WORK ORDER - From the line that contains "Task: Click the" to the final line of the records below, print each line exactly and leave every picture out.

○ ○ ○

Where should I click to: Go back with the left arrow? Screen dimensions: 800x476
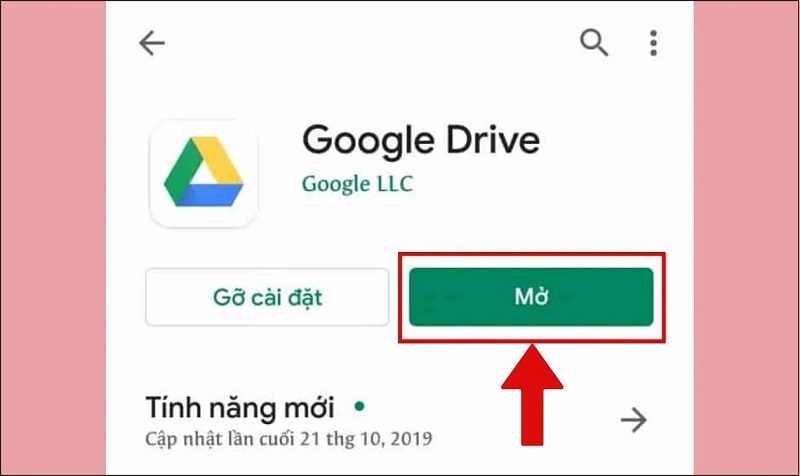[152, 43]
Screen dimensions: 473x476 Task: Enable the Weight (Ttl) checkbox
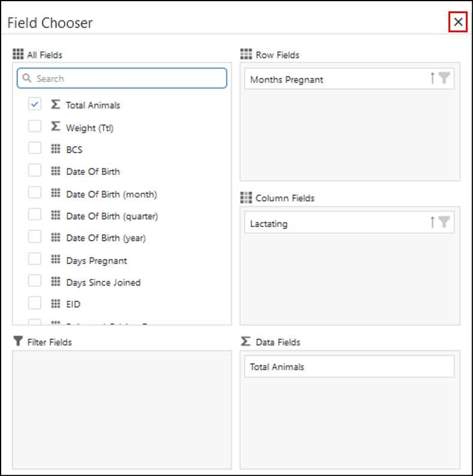click(x=35, y=126)
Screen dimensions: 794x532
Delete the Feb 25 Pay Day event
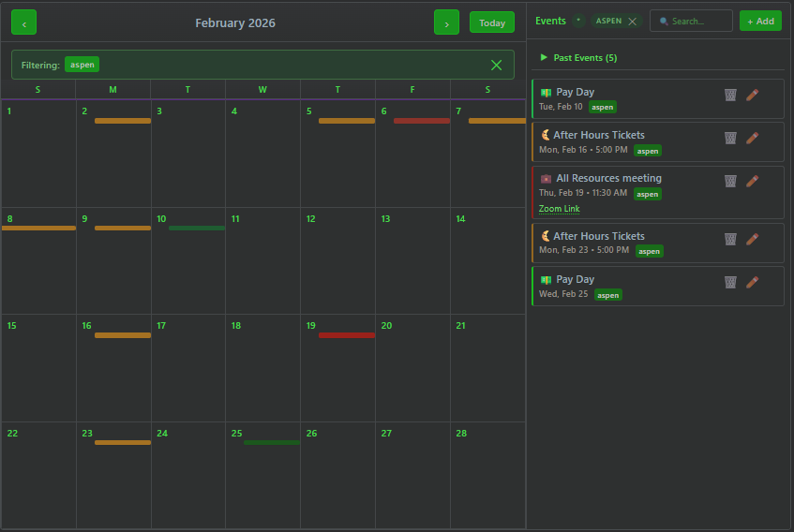click(730, 282)
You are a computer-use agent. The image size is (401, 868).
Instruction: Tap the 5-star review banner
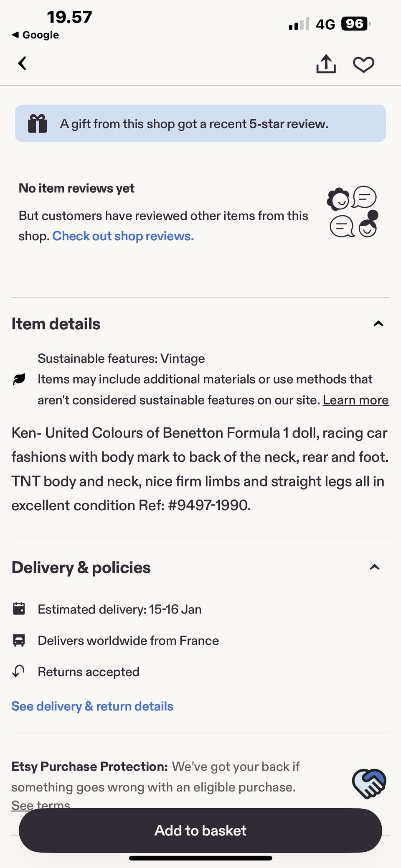201,124
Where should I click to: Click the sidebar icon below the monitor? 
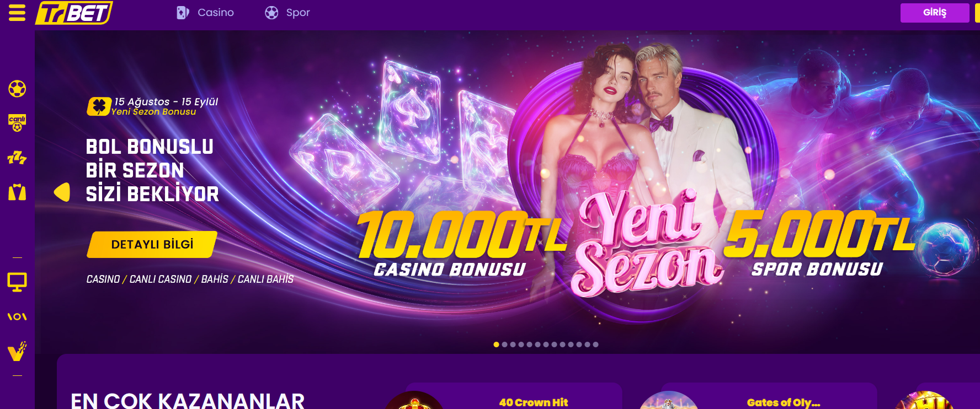tap(17, 316)
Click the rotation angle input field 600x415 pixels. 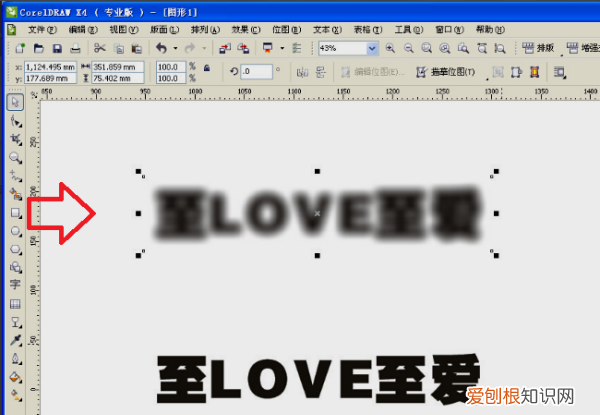(x=258, y=72)
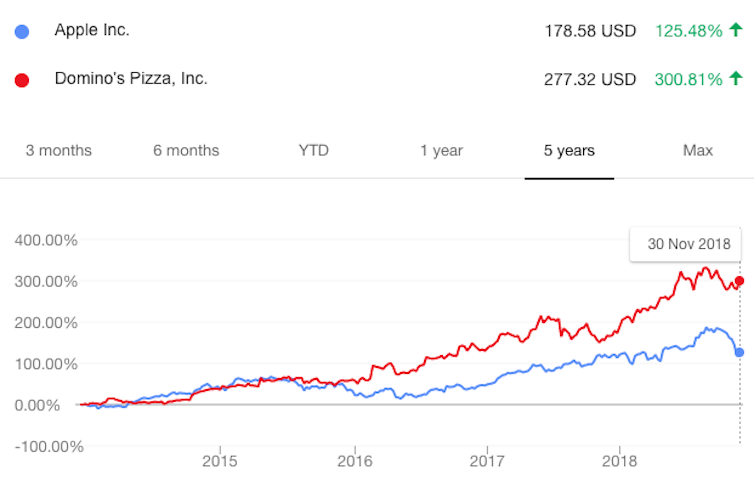Open Domino's Pizza, Inc. stock name

(x=131, y=78)
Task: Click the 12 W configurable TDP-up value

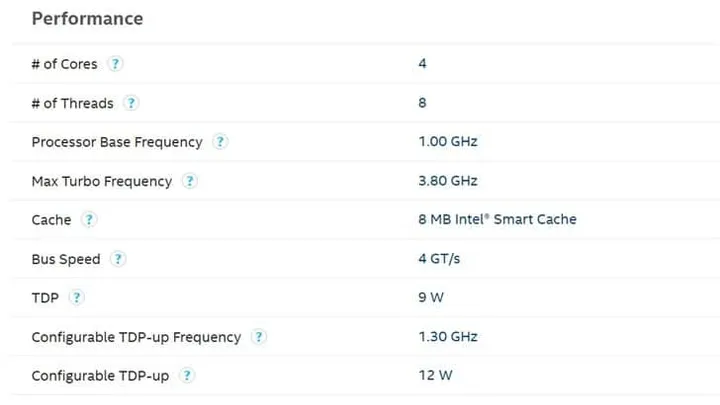Action: (434, 376)
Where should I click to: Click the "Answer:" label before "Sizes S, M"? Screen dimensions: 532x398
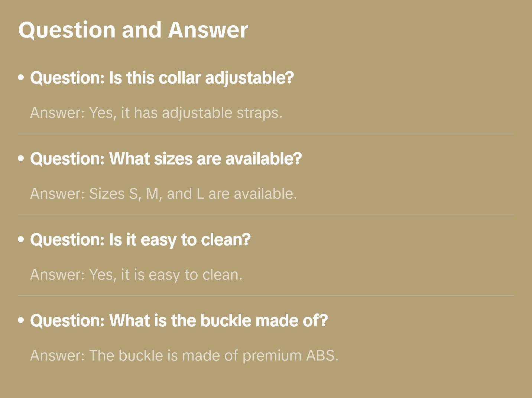click(58, 194)
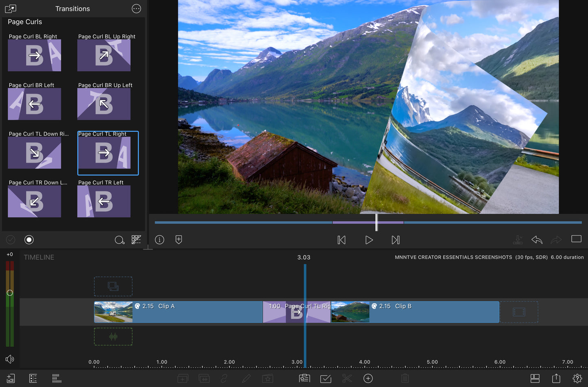This screenshot has width=588, height=387.
Task: Open the add clip plus menu
Action: [x=368, y=378]
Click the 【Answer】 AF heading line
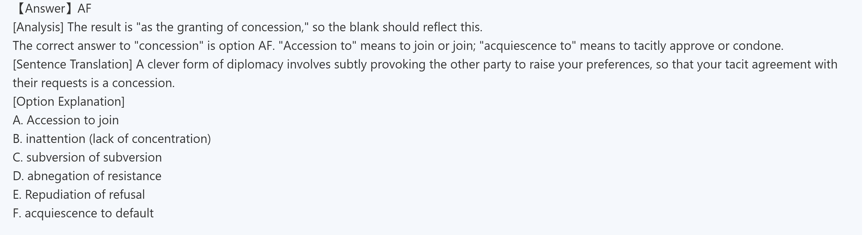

○ ○ ○

REPLY -
Task: Click the 12 W configurable TDP-up value

Action: (434, 376)
Where should I click to: Click the "Answer:" label before "Sizes S, M"? Screen dimensions: 532x398
click(58, 194)
This screenshot has width=588, height=387.
Task: Open the add clip plus menu
Action: [x=368, y=378]
Click the 【Answer】 AF heading line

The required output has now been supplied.